Integrating aptasensor with an explosive mass-tag signal amplification strategy for ultrasensitive and multiplexed analysis using a miniature mass spectrometer

Mass probes attached with aptamers and mass tags offer excellent specificity and sensitivity for multiplexed detection, wherein the dissociation of mass tags from the mass probes is as important as their labeling. Herein, aggregation-induced emission luminogen (AIEgen)-tagged mass probes (AIEMPs) were established to analyze estrogens, which integrated aptasensor with an explosive mass-tag signal amplification strategy via a simple ultrasound-assisted emulsification of nanoliposomes. The AIEMPs were assembled by the hybridization of aptamer-modified Fe₃O₄ nanoparticles (Fe NPs@Apt) and nanoliposomes loaded with massive AIEgen mass tags and partially complementary DNA strands (AIE NLs@cDNA). The aptamer was preferentially and specifically bound to estrogen, resulting in the detachment of AIE NLs from AIEMPs. Subsequently, the AIEMPs were deposited with electrospray solvents for explosive release of mass tags. Using nanoelectrospray ionization mass spectrometry (nanoESI-MS), the AIEMP-based aptasensor achieved ultrasensitive analysis of estrogens with limits of detection of 0.168–0.543 pg/mL and accuracies in the range of 87.9–114.0%. Compared to direct nanoESI-MS detection, the AIEMP-based aptasensor provides a signal amplification of four orders of magnitude. Furthermore, the utilization of different AIEMPs enables multiplexed detection of three estrogens with a miniature mass spectrometer, showing promising potential for on-site detection. This work expands the diversity of mass-tagging strategy and provides a versatile mass probe-based aptasensor platform for routine MS detection of trace analytes.

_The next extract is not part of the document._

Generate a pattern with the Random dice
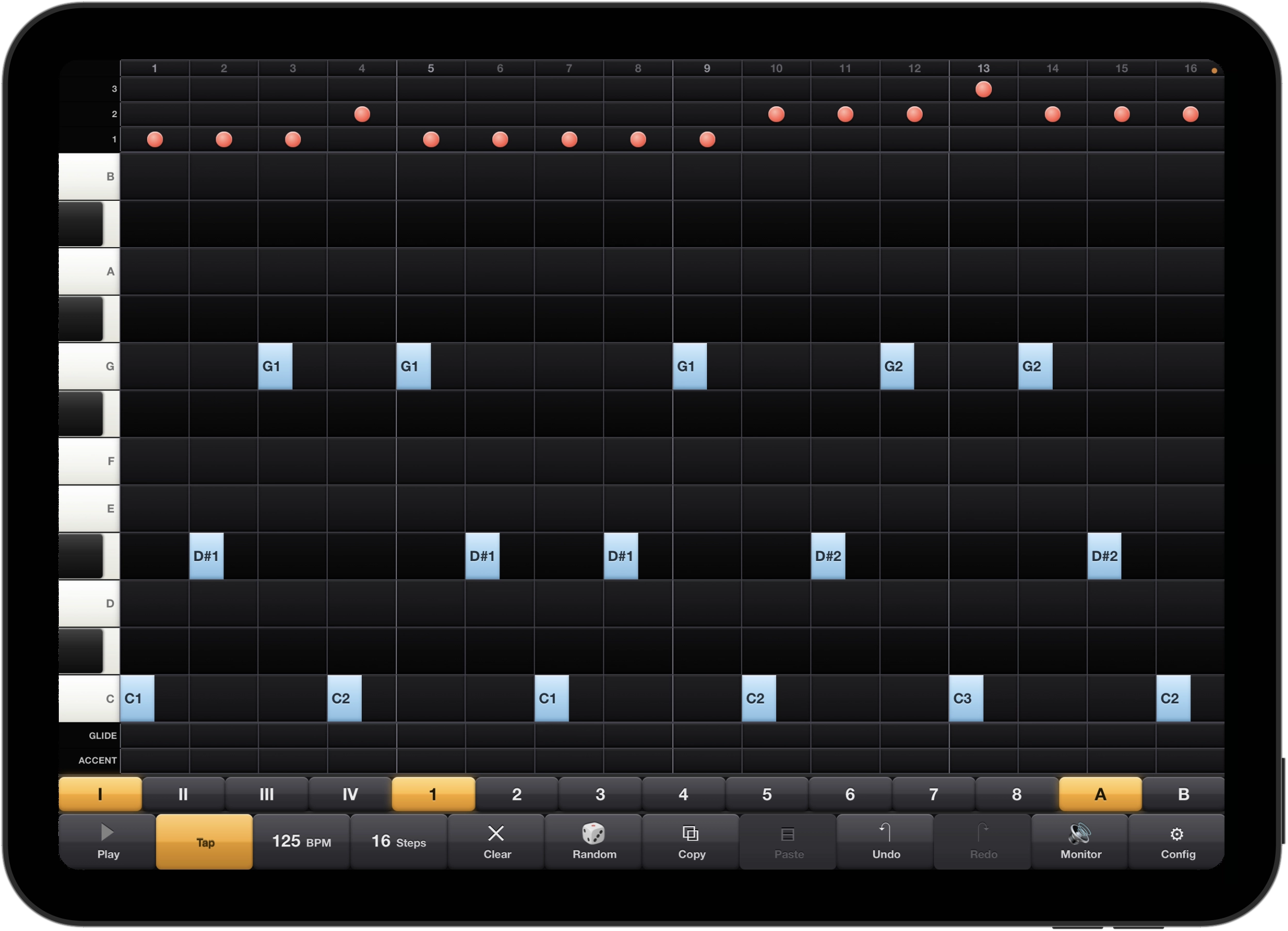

A novel mass probe-based aptasensor via integration with an efficient mass-tag signal amplification strategy was explored. This strategy is triggered by a convenient ultrasonic emulsification, allowing for the instant dissociation and release of massive AIEgen mass tags. Compared to direct nanoESI-MS detection, the AIEMP-based aptasensor achieved a significant enhancement in sensitivity. The aptasensor enabled the multiplexed detection of three estrogens using a miniature mass spectrometer. However, for enhanced practicality, further optimization of aptamer sequences and AIEgen mass tags, along with the mitigation of matrix effects, is necessary to refine the AIEMP-based aptasensor in subsequent experiments. By altering aptamer-AIEgen mass tag pairs, the AIEMP-based aptasensor can be extended to detect various targets. Moreover, this method has a high degree of environmental friendliness. This work is expected to expand the usage of mass probe-based aptasensor for MS detection in routine analysis.